# 15 Month Weimaraner x doberman needs temporary home



## Maryduhig (Apr 17, 2010)

My 15 month old Weimaraner cross doberman needs a home for up to 8 weeks, I have been made homeless and are not able to keep her where I will be staying untill I move into my new home, I am extremely attatched to her and will be devastated if I have to rehome her. She is a friendly, energetic dog that is massively affectionate, she is good with other dogs and cats. Although my financial situation is tight I would be able to provide some money even if it's just to cover food, I am situated in London, please help Mary.


----------



## hawksport (Dec 27, 2009)

Where are you?


----------



## Maryduhig (Apr 17, 2010)

Should of added that, I'm in london


----------



## hawksport (Dec 27, 2009)

Shame i'm all kitted up for a puppy that wont be here for ages yet.


----------



## hawksport (Dec 27, 2009)

Pm'd you but I don't know if new members can recieve them. Did you get it?


----------



## Guest (Apr 17, 2010)

I'm in Chichester which will be a hour and a half drive roughly, if you could arrange transport or meet half way I would more than happily look after your dog. I'm a dog walker/boarder and have various dogs come to stay with me. I have a couch potato greyhound and a terrier. It is probably too far for you, but worth a shot x


----------
* * *
From the forum thread about the dog needing a temporary home, list every quality that the first post gives for the dog's temperament. None of the material is needed for this.

● **PROVIDED MATERIAL**:
* * *
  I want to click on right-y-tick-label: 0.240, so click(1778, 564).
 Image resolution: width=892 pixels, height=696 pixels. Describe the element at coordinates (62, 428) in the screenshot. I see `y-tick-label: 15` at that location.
* * *
● **ANSWER TO THE PROBLEM**:
- Friendly
- Energetic
- Massively affectionate
- Good with other dogs and cats